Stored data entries
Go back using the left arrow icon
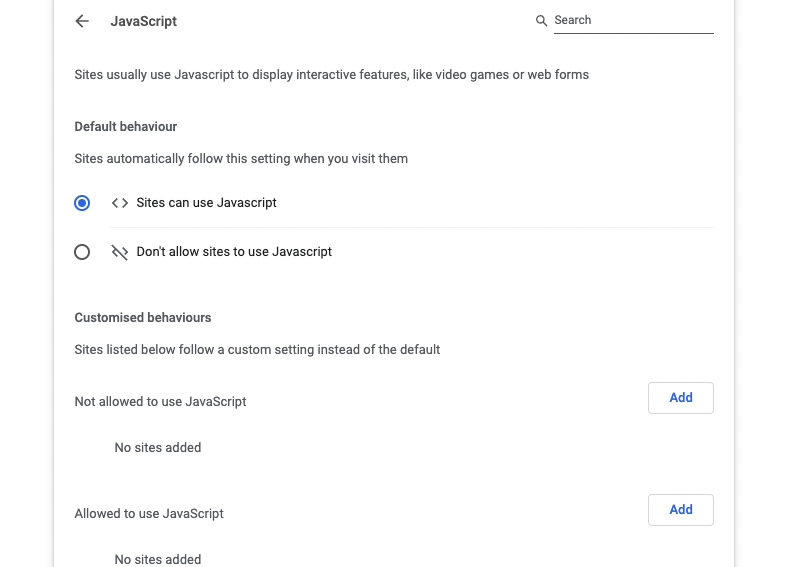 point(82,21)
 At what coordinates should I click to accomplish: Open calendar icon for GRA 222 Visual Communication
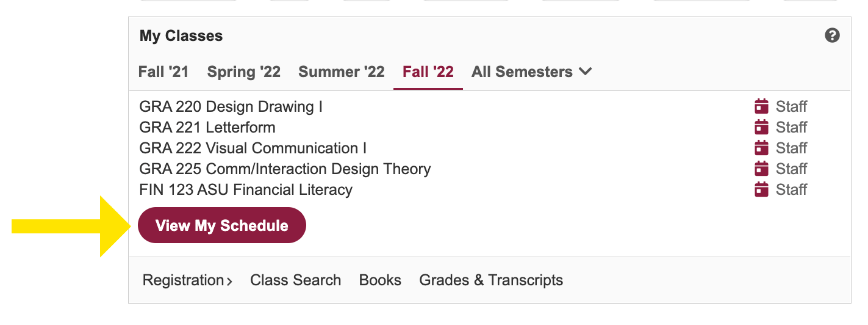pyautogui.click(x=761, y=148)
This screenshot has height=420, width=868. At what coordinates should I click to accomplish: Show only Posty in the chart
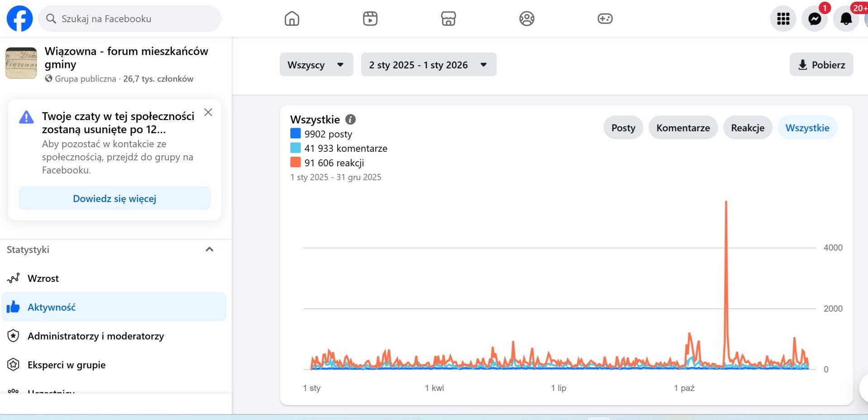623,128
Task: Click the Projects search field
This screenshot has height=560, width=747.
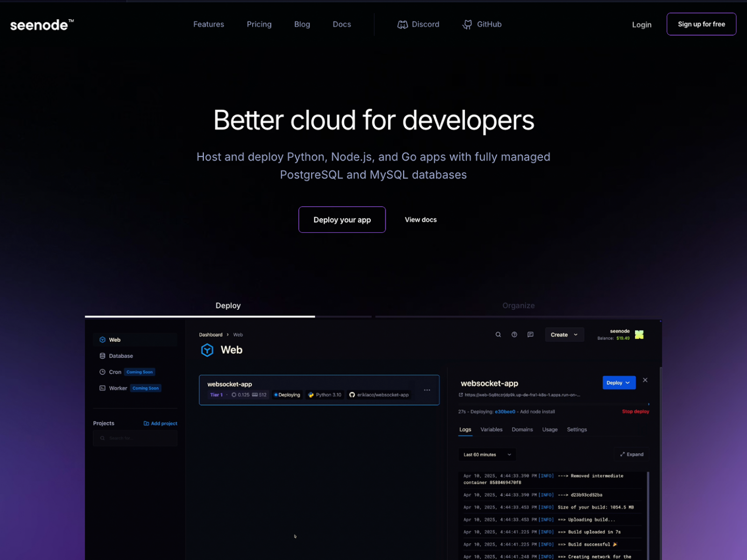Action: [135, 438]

--

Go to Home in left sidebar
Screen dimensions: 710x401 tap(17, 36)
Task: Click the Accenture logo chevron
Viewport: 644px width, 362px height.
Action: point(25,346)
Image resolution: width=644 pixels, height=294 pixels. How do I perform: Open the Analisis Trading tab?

§ WHAT IS EXPECTED
Beginning at the line above with "Go to Home in left sidebar" and finishing at the line with "Image resolution: width=644", return each line exactly and return nothing else.

§ TASK RESPONSE
Go to Home in left sidebar
Screen dimensions: 710x401 tap(17, 36)
Task: Click the Accenture logo chevron
Viewport: 644px width, 362px height.
Action: point(25,346)
Image resolution: width=644 pixels, height=294 pixels. How do I perform: Open the Analisis Trading tab?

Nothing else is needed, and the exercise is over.